PAGE EXTRACT —

A cannabis high from smoking or vaping typically lasts 1 to 3 hours, with effects peaking around 30 minutes after your first inhale. Edibles last significantly longer, often 6 to 8 hours. The exact duration depends on how you consume it, how much you use, your tolerance level, and even your genetics.
Smoking and Vaping: 1 to 3 Hours
When you smoke or vape cannabis, THC enters your bloodstream through your lungs and reaches your brain within seconds. Blood levels of THC peak about 10 to 15 minutes after that first puff, and the full subjective high peaks within 30 minutes. Most people feel noticeably high for 1 to 3 hours, though some residual effects like mild relaxation or slight fogginess can linger for up to 6 hours.
This fast onset is why smoking remains the easiest method to control your dose. You feel results almost immediately, so you can stop when you’ve reached the intensity you want. Vaping follows roughly the same timeline as smoking, since both deliver THC through your lungs.
Edibles: 6 to 8 Hours
Edibles take 30 to 60 minutes to kick in, and peak blood levels of THC don’t arrive until about three hours after you eat them. That slow ramp-up is why people sometimes make the mistake of eating more before the first dose has fully hit. The total high from an edible generally lasts 6 to 8 hours, making it roughly two to three times longer than smoking the same amount of THC.
The reason for this difference is digestion. When you eat THC, your liver converts it into a metabolite that crosses into the brain more effectively and sticks around longer than inhaled THC. This also tends to produce a more intense body-centered high. If you’re new to edibles, starting with 5 mg of THC or less and waiting at least two hours before considering more is a common approach.
Tinctures: Somewhere in Between
Sublingual tinctures, the drops you hold under your tongue, fall between smoking and edibles. Effects can last anywhere from 1 to 6 hours depending on dosage. Holding the tincture under your tongue allows some THC to absorb directly into your bloodstream through the thin tissue there, giving a faster onset than edibles. Whatever you swallow gets processed through your liver like an edible, which is why the duration range is so wide.
Concentrates and Dabs
Dabbing or vaping concentrates delivers a much higher dose of THC per hit than flower, often 60 to 90 percent THC compared to 15 to 30 percent in typical flower. The onset is just as fast as regular smoking since the delivery route is the same (lungs to blood to brain), but the higher dose means the peak is more intense and the high can last longer, often 3 hours or more. For someone with low tolerance, a single dab can produce effects that feel overwhelming for several hours.
Why the Same Product Hits People Differently
Your individual biology plays a surprisingly large role. About one in four people carry a genetic variation that causes their liver enzymes to break down THC less efficiently. For these people, the same dose produces a stronger and longer-lasting high. This is one reason two friends can share the same joint and have noticeably different experiences.
Tolerance is the other major factor. Regular users develop tolerance to THC relatively quickly, which shortens the perceived duration and blunts the intensity. Someone who smokes daily might feel high for an hour from a joint that keeps an occasional user buzzed for three.
CBD content also matters, but not in the way many people assume. A study from Johns Hopkins found that high doses of CBD in edible products actually inhibit the breakdown of THC, making effects stronger and longer-lasting rather than mellowing them out. This interaction was observed with a 640 mg dose of CBD, which is far higher than what most products contain, but it challenges the popular idea that CBD always counteracts THC.

PROBLEM TO SOLVE — In the text on how long a cannabis high lasts, what fraction of people carry a genetic variation that makes their liver enzymes break down THC less efficiently?

EXCERPTED DATA —
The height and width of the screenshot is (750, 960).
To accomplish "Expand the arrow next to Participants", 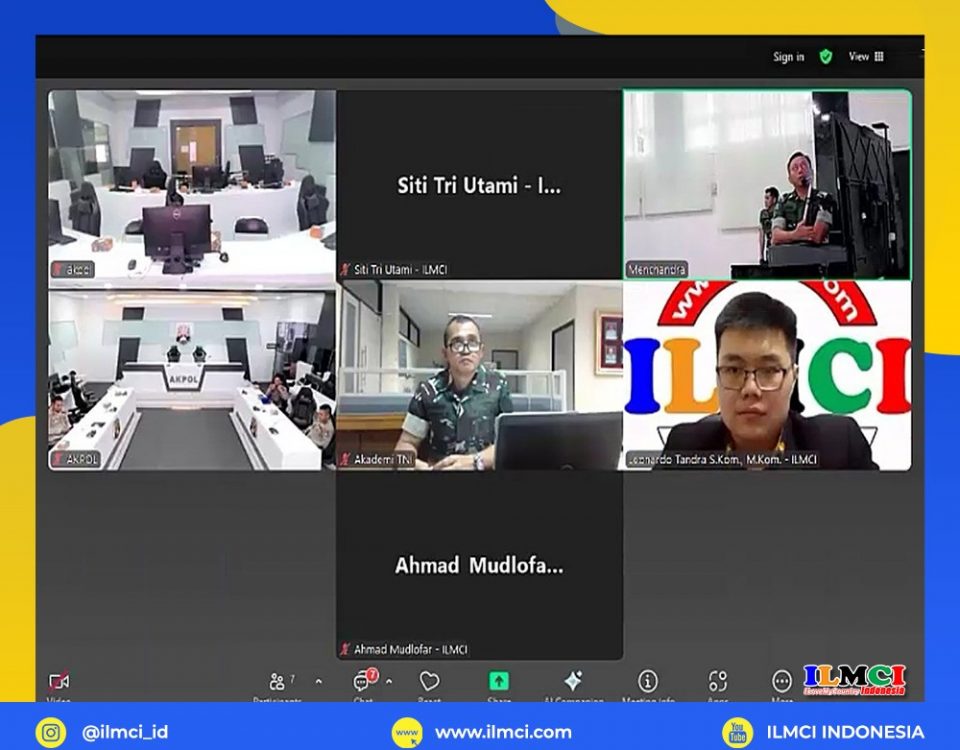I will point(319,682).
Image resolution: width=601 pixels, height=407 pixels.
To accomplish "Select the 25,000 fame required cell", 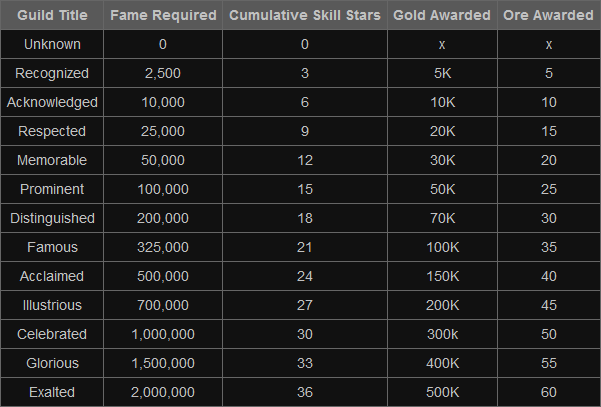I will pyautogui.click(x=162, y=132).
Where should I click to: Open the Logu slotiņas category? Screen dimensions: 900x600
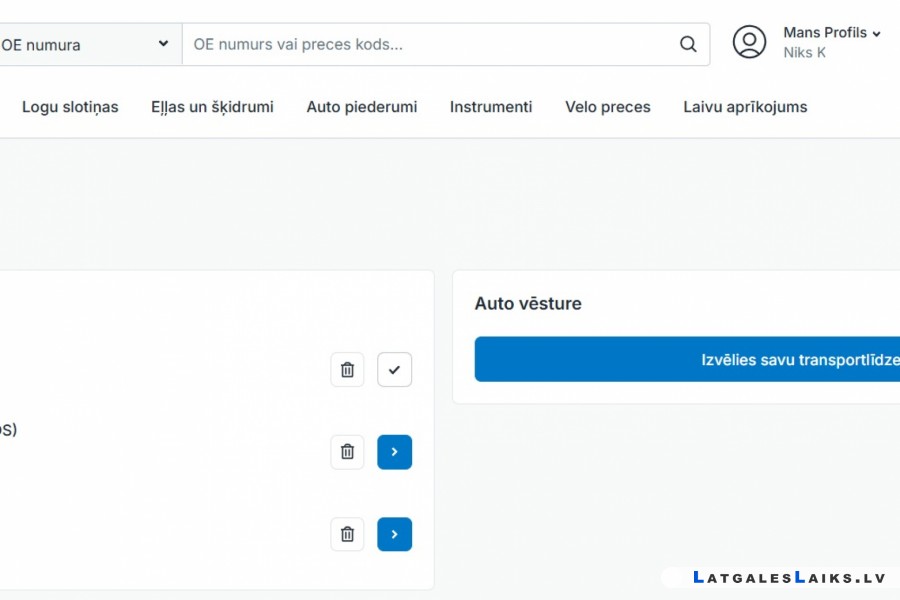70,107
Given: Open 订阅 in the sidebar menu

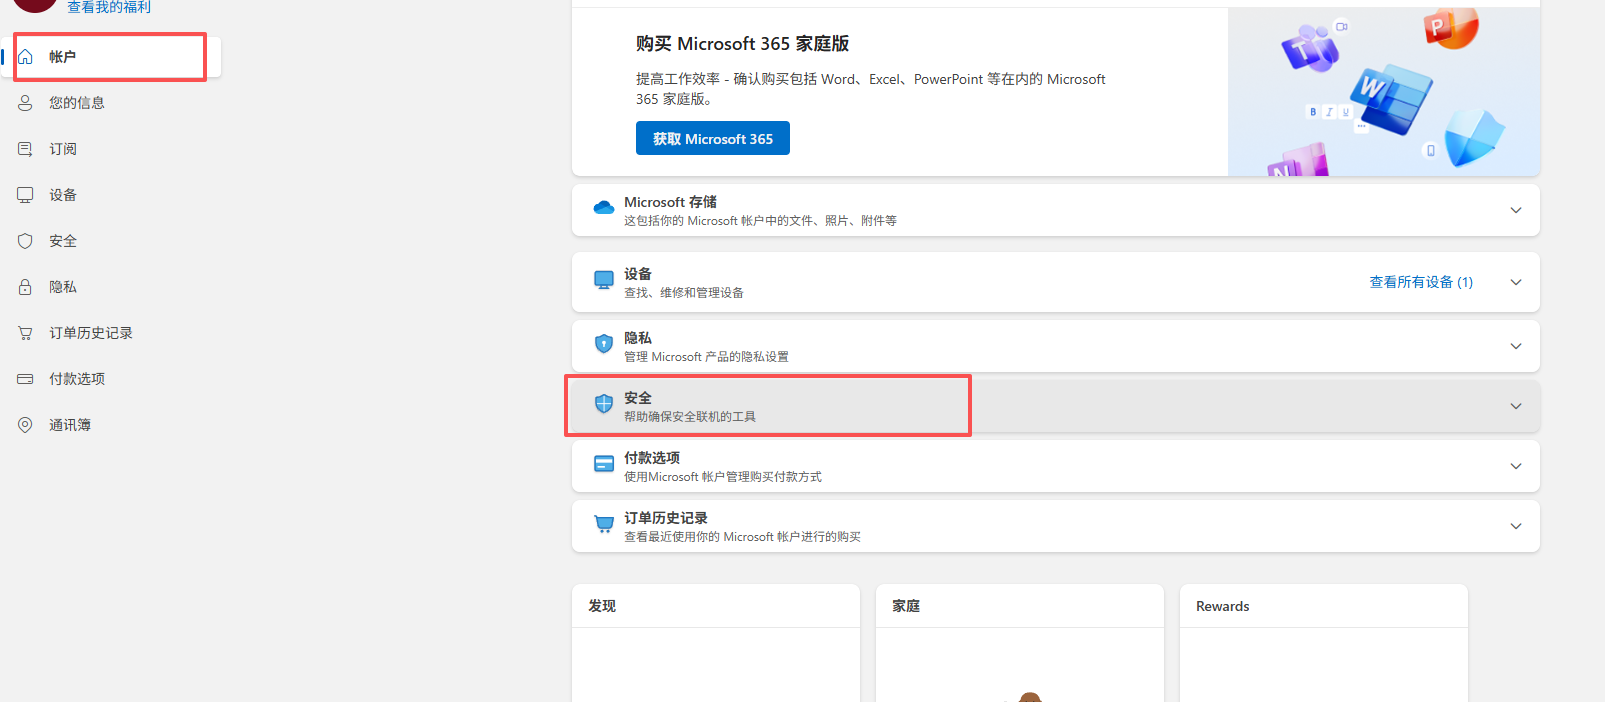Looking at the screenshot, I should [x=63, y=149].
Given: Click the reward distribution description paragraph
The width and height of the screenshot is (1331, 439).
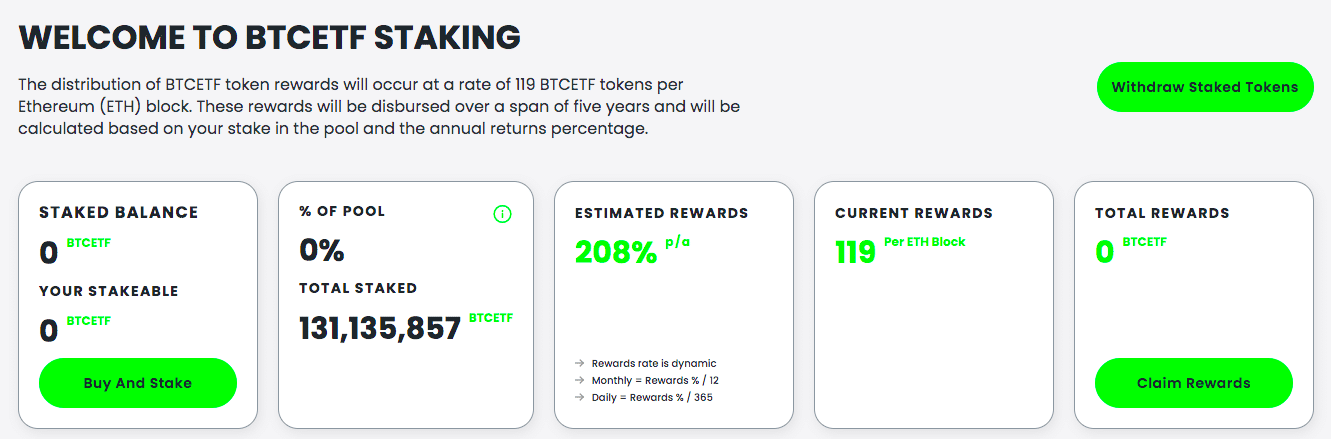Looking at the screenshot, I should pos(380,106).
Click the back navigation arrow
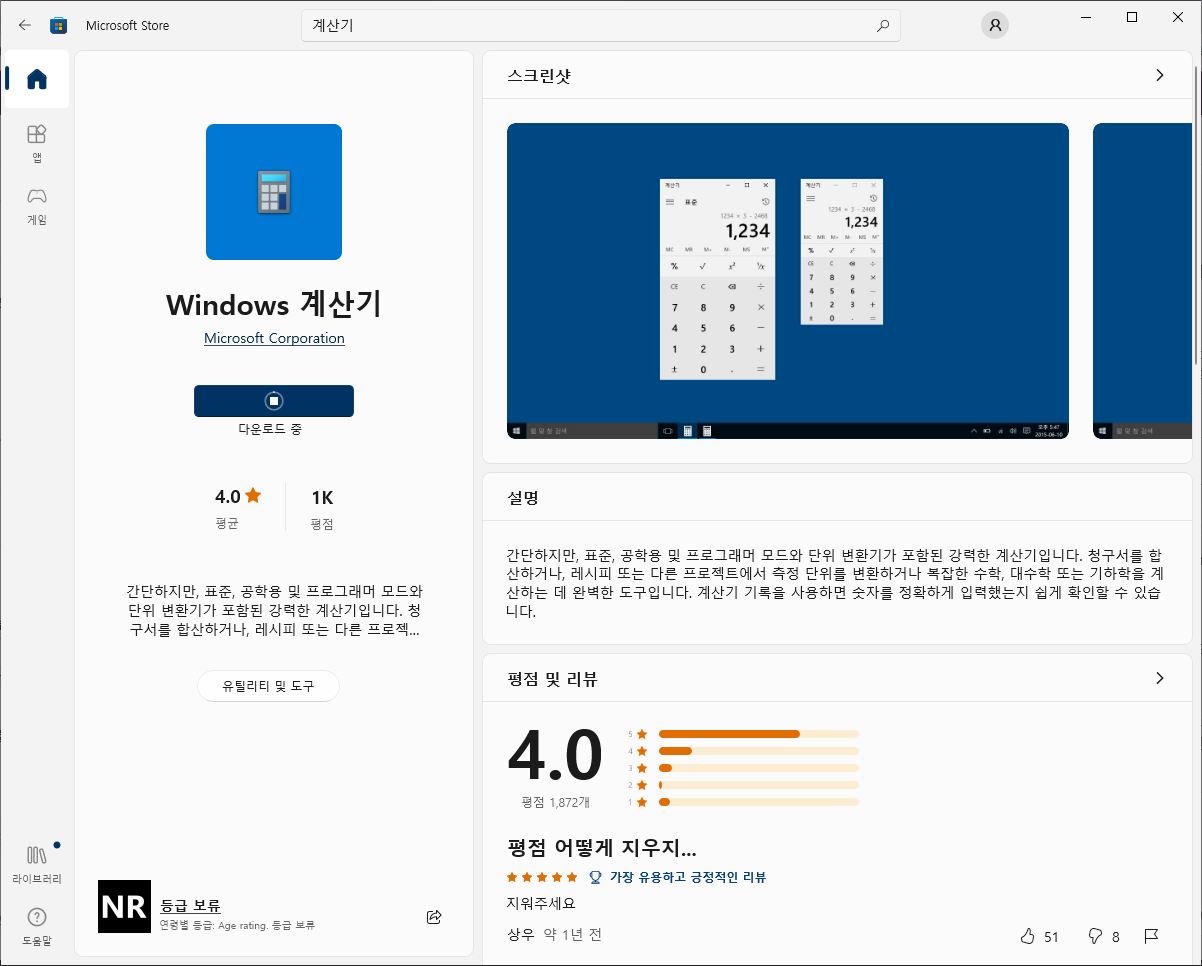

ANSWER SECTION — About one in four people.